BEGIN

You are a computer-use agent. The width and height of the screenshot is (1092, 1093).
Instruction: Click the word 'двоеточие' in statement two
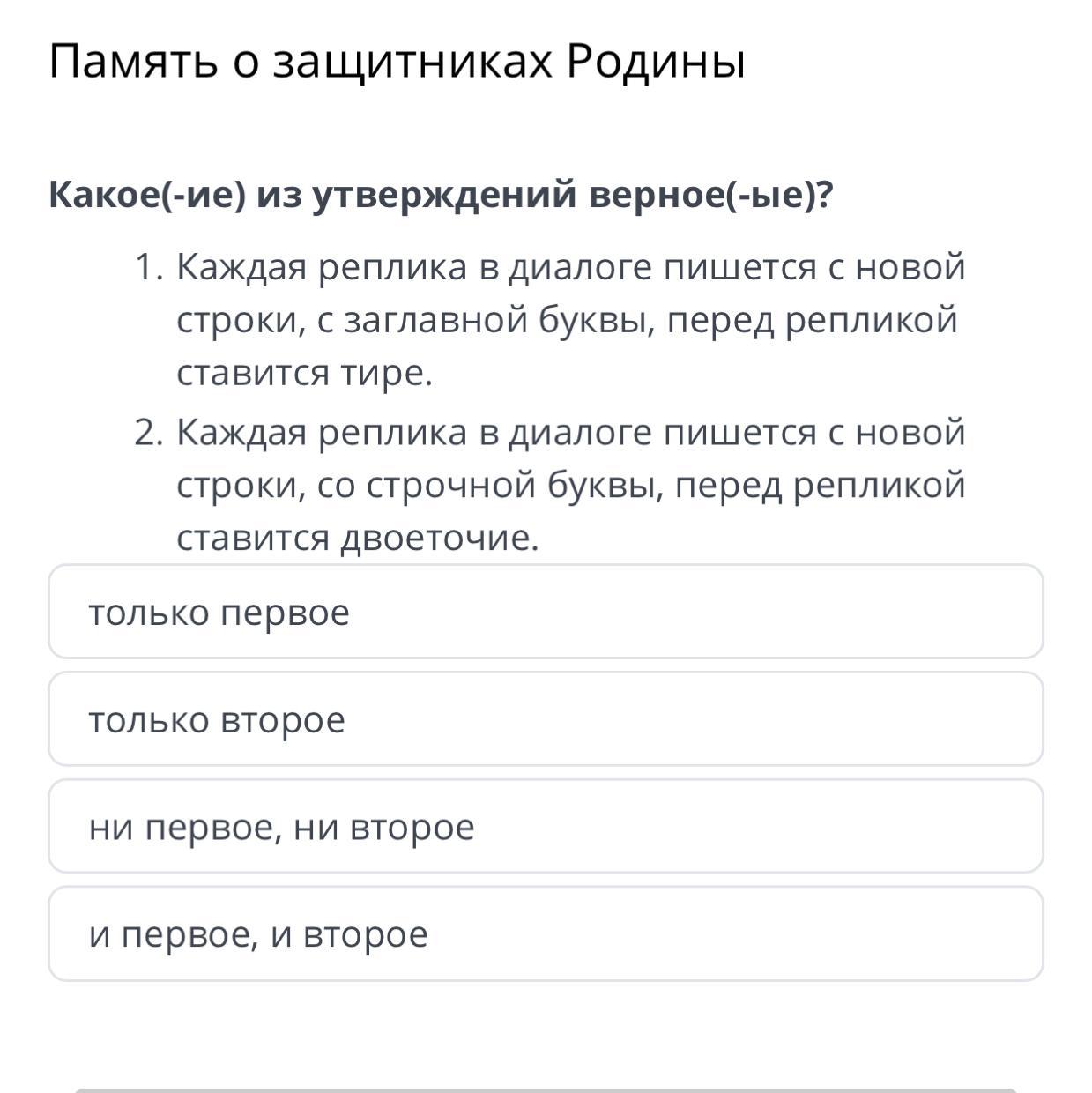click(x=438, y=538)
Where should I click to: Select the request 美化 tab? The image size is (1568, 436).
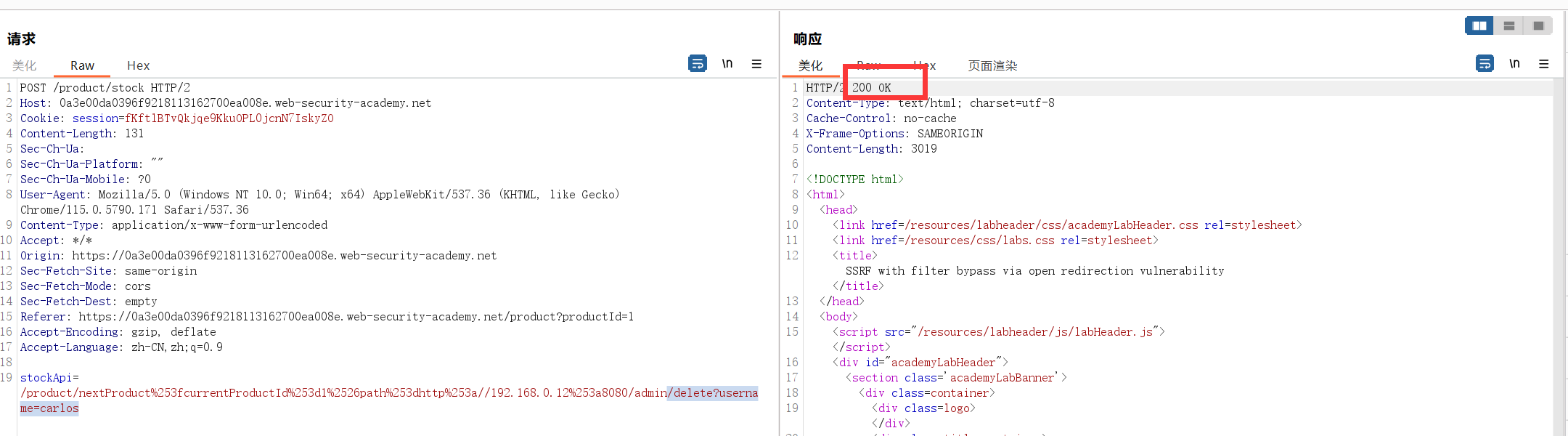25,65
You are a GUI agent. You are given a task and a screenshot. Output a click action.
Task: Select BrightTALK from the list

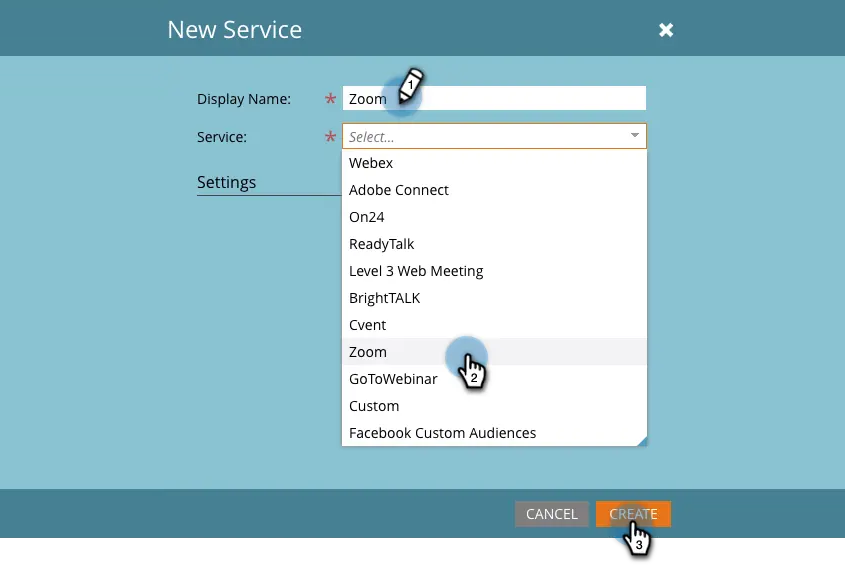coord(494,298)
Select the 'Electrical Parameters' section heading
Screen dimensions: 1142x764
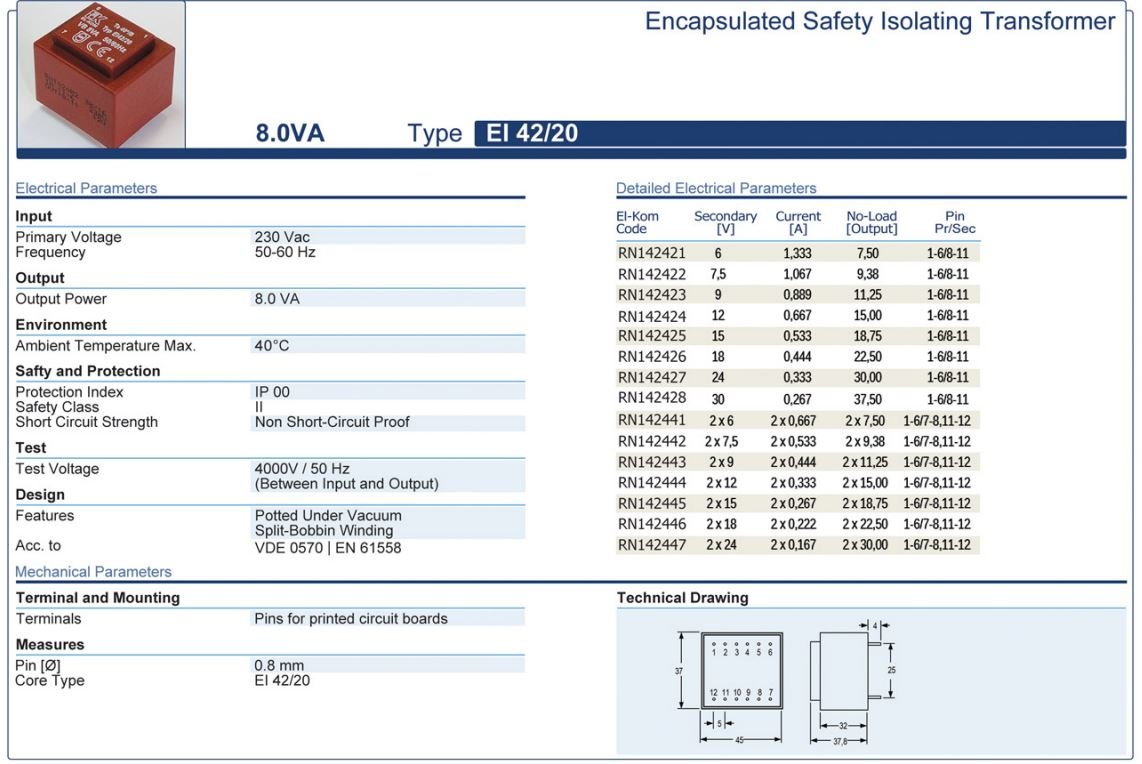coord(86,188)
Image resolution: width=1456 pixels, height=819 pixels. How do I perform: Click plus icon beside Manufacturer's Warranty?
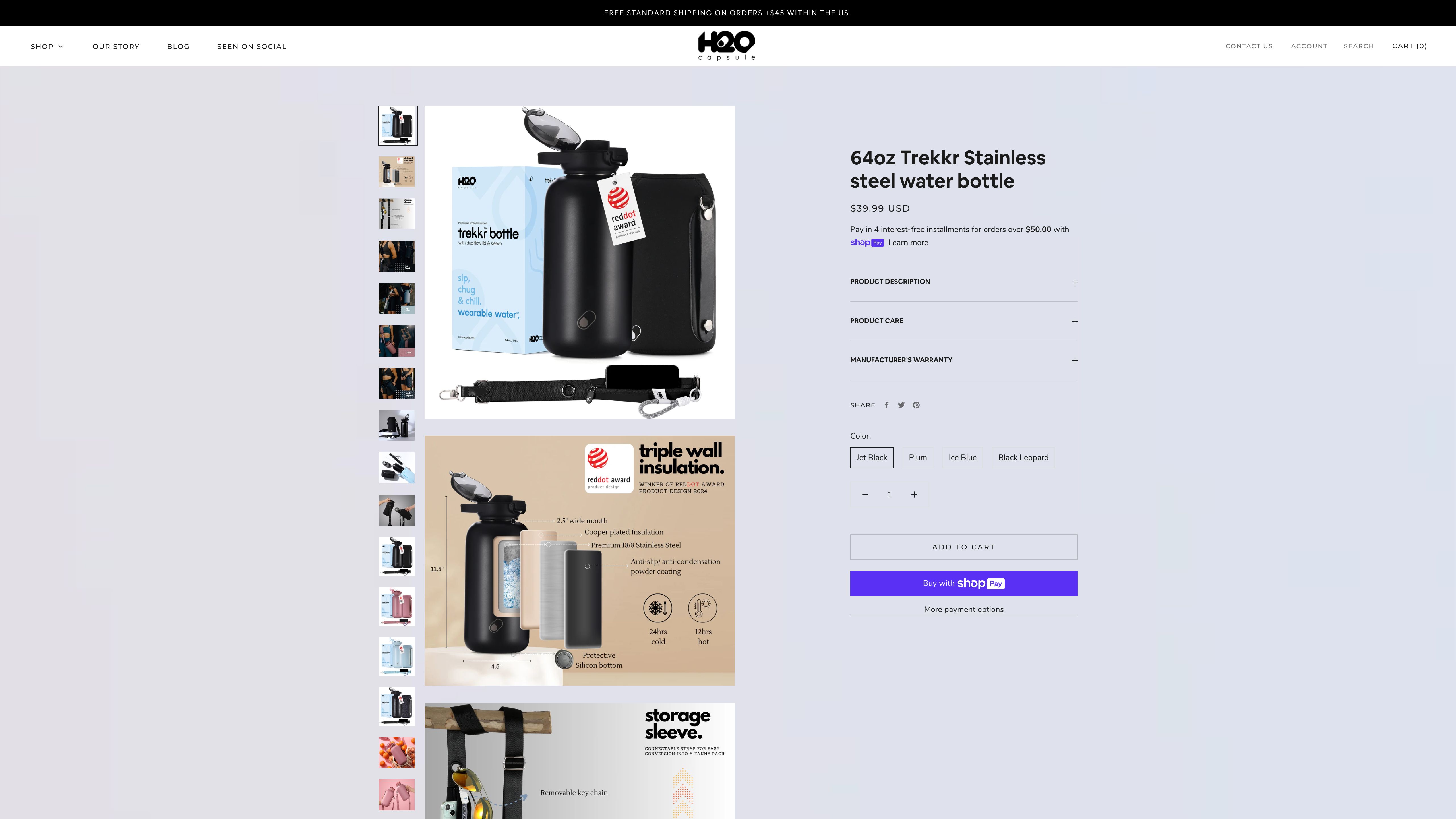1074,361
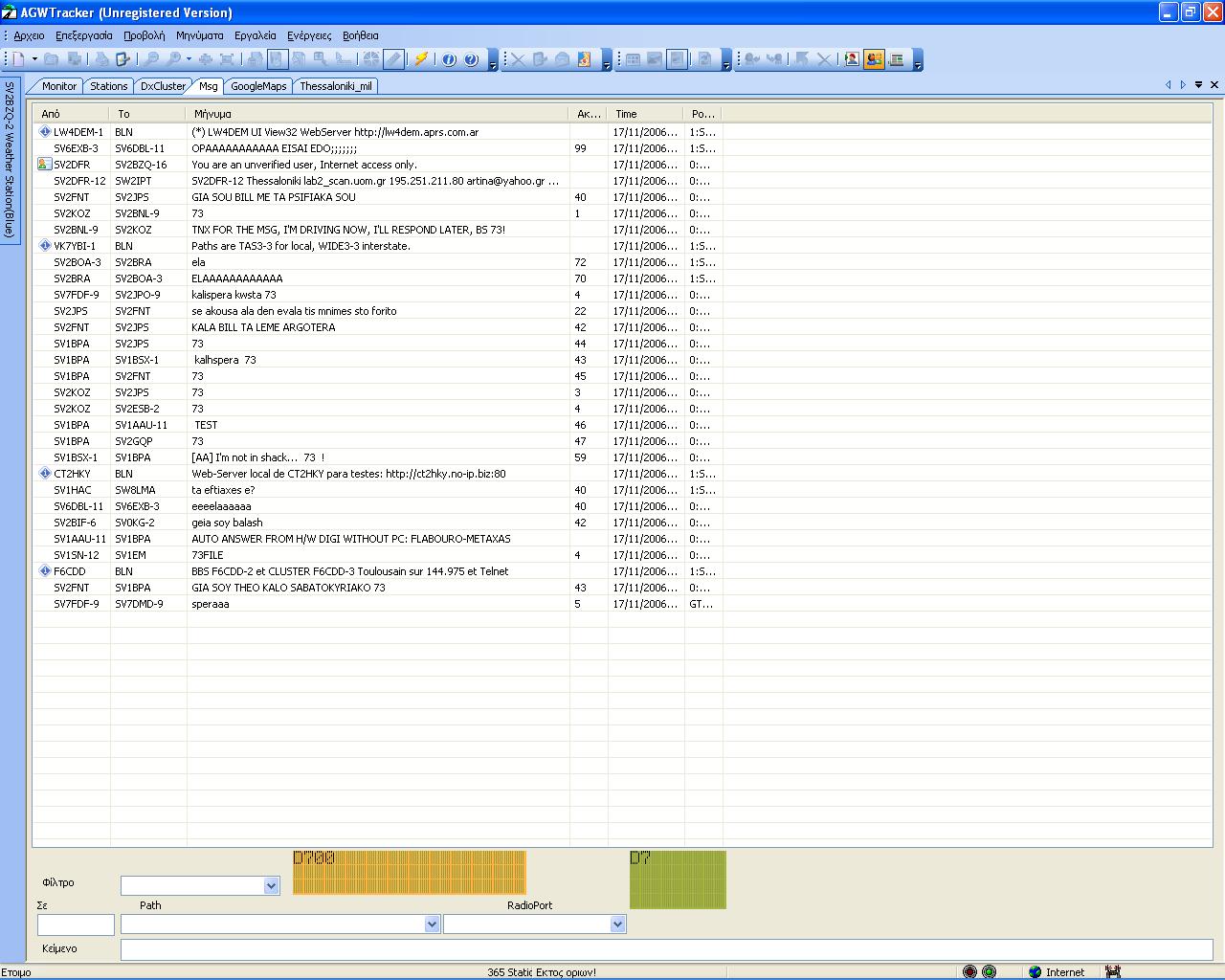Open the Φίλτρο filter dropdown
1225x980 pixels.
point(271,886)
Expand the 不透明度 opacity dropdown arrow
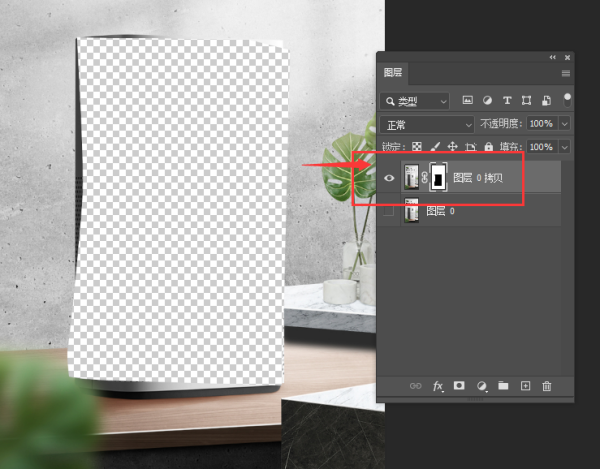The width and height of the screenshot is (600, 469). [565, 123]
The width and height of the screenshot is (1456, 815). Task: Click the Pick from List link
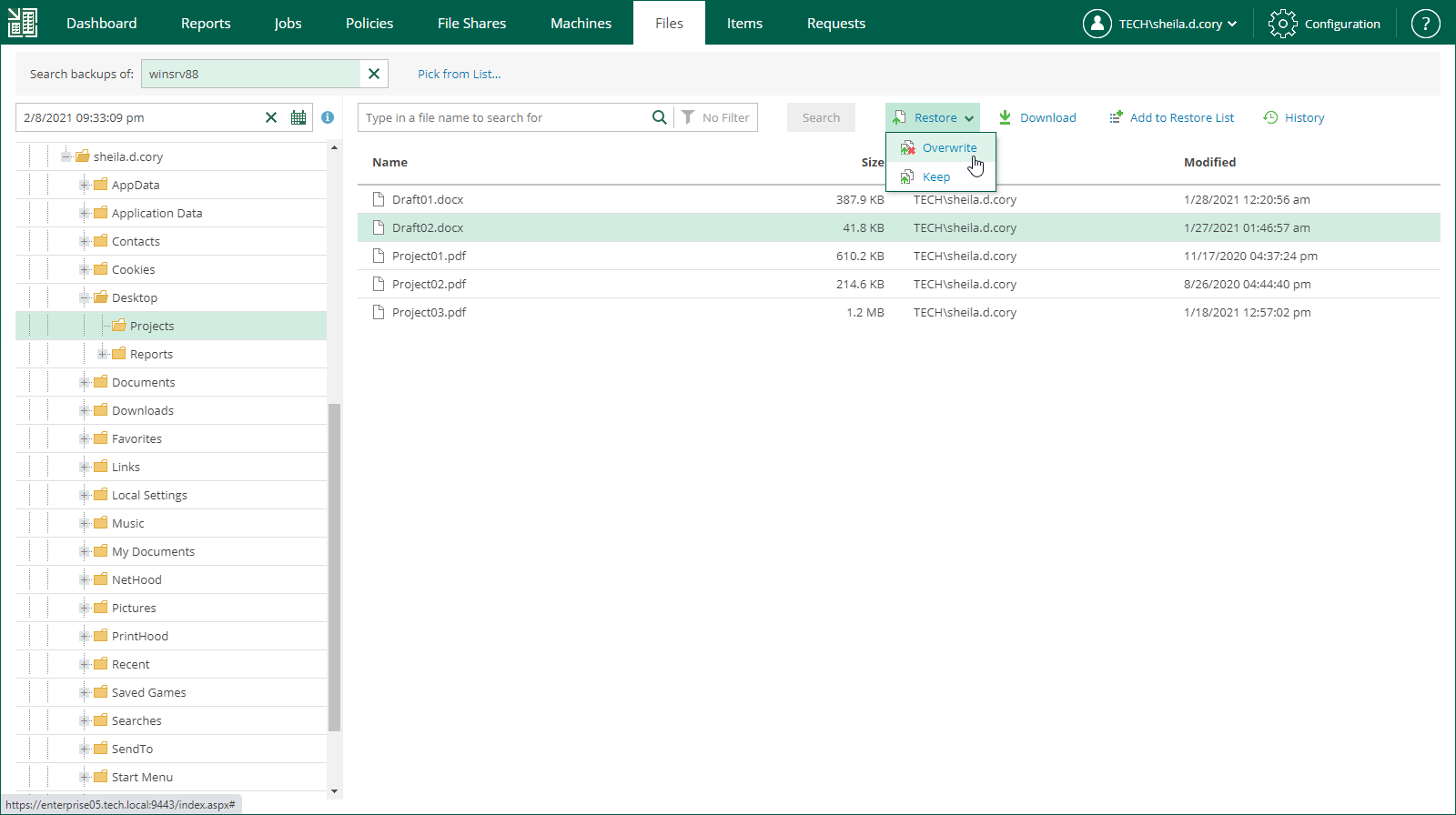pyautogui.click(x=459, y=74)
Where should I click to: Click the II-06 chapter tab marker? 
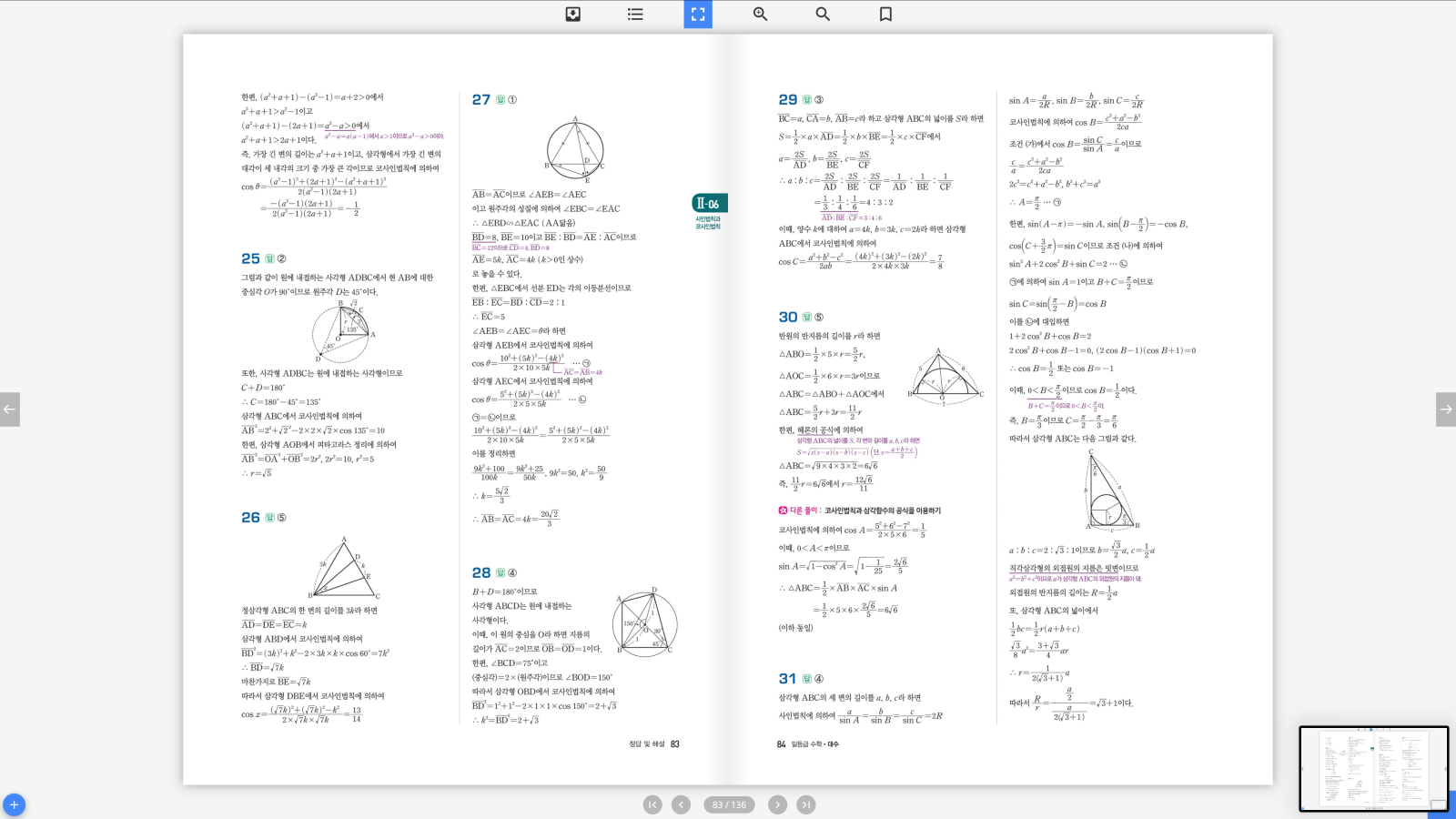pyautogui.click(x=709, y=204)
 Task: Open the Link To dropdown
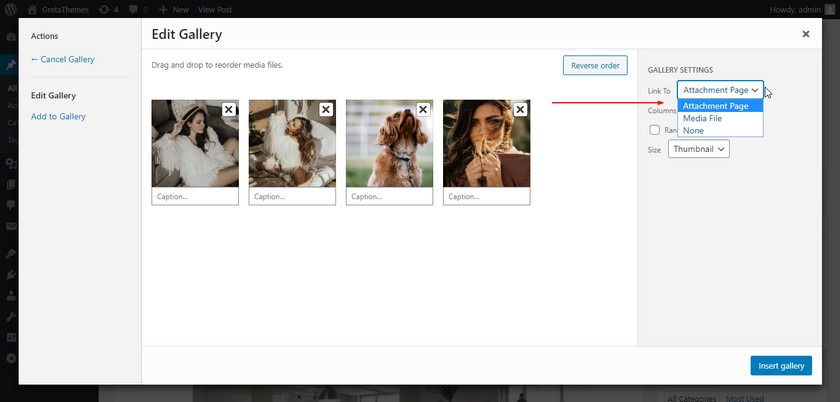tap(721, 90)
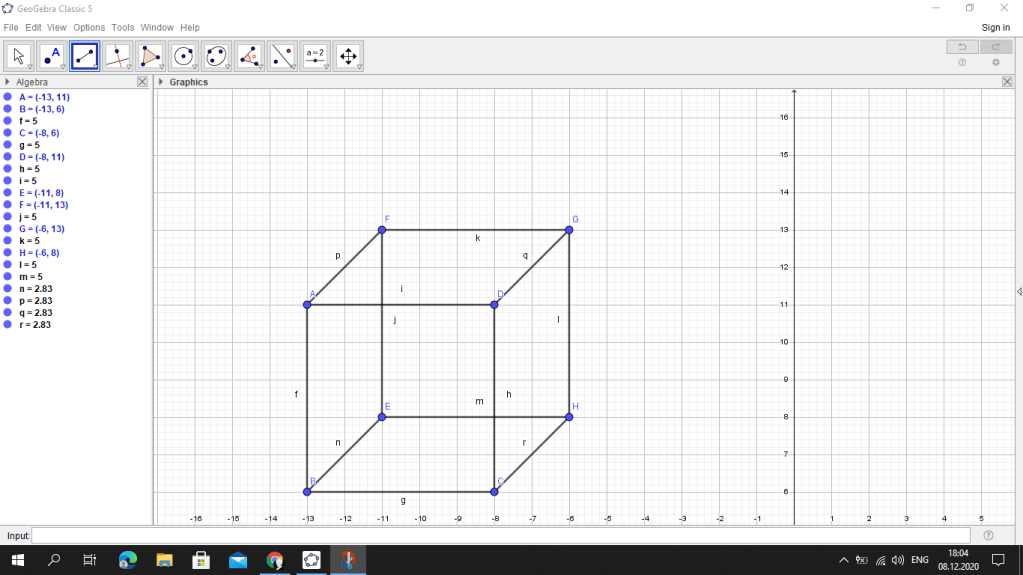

END

--- What is expected ---
Please transcribe word for word the lines from the one bearing "Select the 'Electrical" through the last line of the records above, omitting the pictures.

--- Solution for this task ---
Select the 'Electrical Parameters' section heading
Screen dimensions: 1142x764
coord(86,188)
Image resolution: width=1456 pixels, height=819 pixels. How do I perform: Click plus icon beside Manufacturer's Warranty?
1074,361
Open the Φίλτρο filter dropdown
1225x980 pixels.
point(271,886)
Expand the 不透明度 opacity dropdown arrow
The width and height of the screenshot is (600, 469). [565, 123]
The width and height of the screenshot is (1456, 815). Task: Click the Pick from List link
pyautogui.click(x=459, y=74)
Where should I click to: Click the II-06 chapter tab marker? 
pyautogui.click(x=709, y=204)
 Task: Open the Link To dropdown
tap(721, 90)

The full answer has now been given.